A Brief History of National Women’s Day and the Fight for Equality in South Africa
August is Women’s Month in South Africa and, each year on August 9, Women’s Day is celebrated in recognition of the strength and resilience of women and their contribution to their society and country. It’s a national opportunity to pay tribute to generations of women whose struggles provided the groundwork and paved the way for the progress made in empowering women and achieving gender equality to date.
First marked in 1995, August 9 is also a public holiday that commemorates the march of 1956 when 20,000 women from all parts of South Africa – armed with a petition containing more than 100,000 signatures – headed to the Union Buildings in Pretoria in protest against laws requiring “black” South Africans to carry an internal passport under The Population Registration Act. Known as a dom pass, or “dumb pass”, the passport served to maintain population segregation, control urbanisation and manage migrant labour during the apartheid era.
The 1956 protest was organized by members of the Federation of South African Women (FSAW) and was widely supported by mothers, daughters, sisters and friends from all over who came together to initiate change. Not only did they march, they remained standing outside the Union Buildings in silence for 30 minutes in a non-violent and powerful display of unity. This was followed by the rendition of a protest song composed in honour of the occasion, “Wathint’ Abafazi, Wathint’ Imbokodo”, which translates to “Now you have touched the woman, you have struck a rock” – a phrase (or its latest incarnation: “you strike a woman, you strike a rock”) that has now come to represent women’s courage and strength in South Africa.
Women’s Living Heritage Monument at Lillian Ngoyi Square in Pretoria
The FSAW called for the enfranchisement of South African women of all races, equality of opportunity in employment; equal pay; equal rights in relation to property, marriage and children; and the removal of all laws that denied women such rights. They also demanded paid maternity leave, childcare for working mothers, and free and compulsory education for all South African children.
On this day in 2016, President Jacob Zuma unveiled the Women’s Living Heritage Monument at Lillian Ngoyi Square in Pretoria, in honor of the women’s march. The monument, which includes artwork and murals, tells the story of women’s contribution to the liberation struggle and features statues of four heroic women, Lillian Ngoyi, Sophia de Bruyn, Helen Joseph and Rahima Moosa who led the protest.

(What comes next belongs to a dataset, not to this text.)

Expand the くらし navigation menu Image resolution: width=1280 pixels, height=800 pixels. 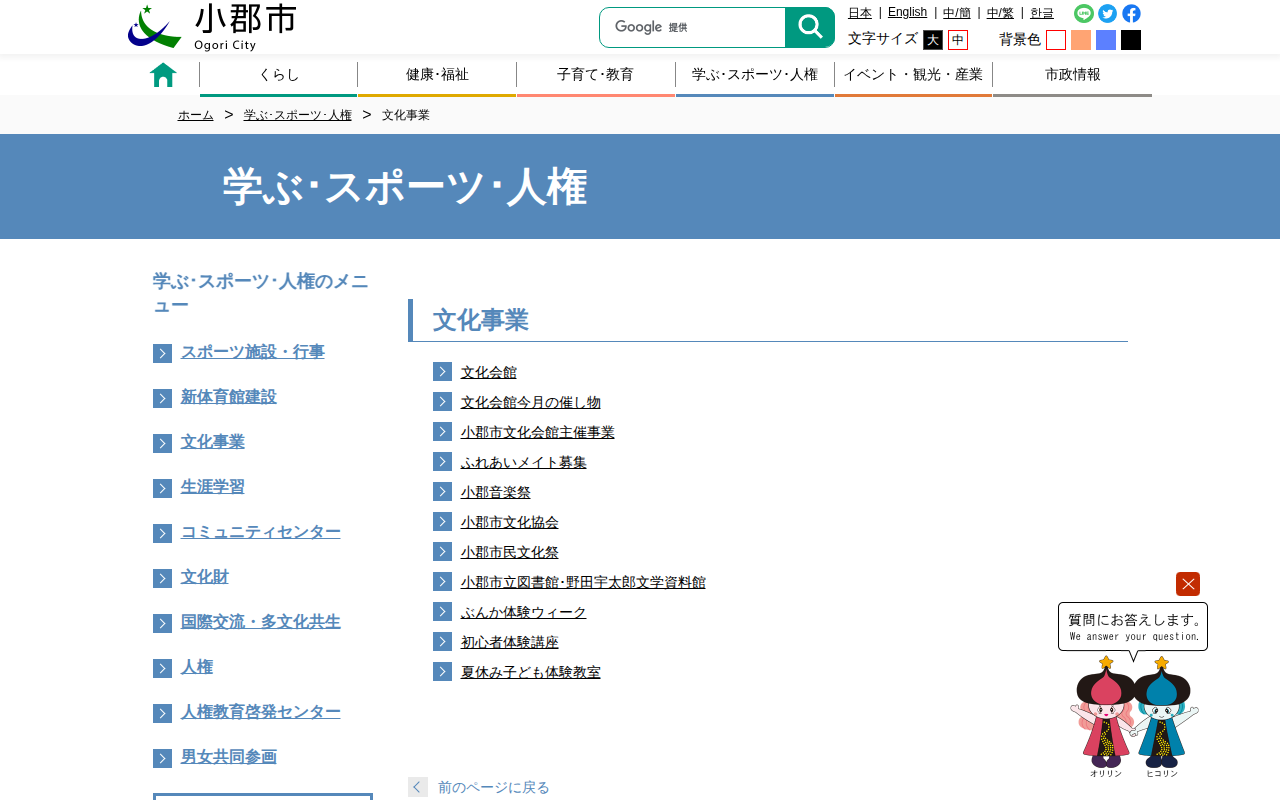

Sophia de Bruyn, who was only 18 years old at the time of the protest, would go on to be the first recipient of the Women’s Award for exceptional national service and is the last living leader of the Women’s March. Lillian Ngoyi was the first woman elected to the executive committee of the African National Congress, and was a founding member the FSAW. The Strijdom Square from which the women marched in 1956 was renamed for Ngoyi.
Women’s Living Heritage
Women’s Month and Women’s Day continue to draw attention to the many and important issues that women in the country – and all over the world – still face, such as domestic violence, discrimination in the workplace, unequal pay, sexual harassment, lack of education for girls and much more.
Women’s Day also provides an opportunity to reflect on how far South African women have come in their quest for a better society, and their work to dismantle the unequal power relations between women and men. It serves as an annual reminder that gender oppression, patriarchy, sexism, racism, ageism, structural oppression are all battles that women have been fighting for decades and creating a safe environment that empowers women to take control of their lives is always a priority and battle worth fighting.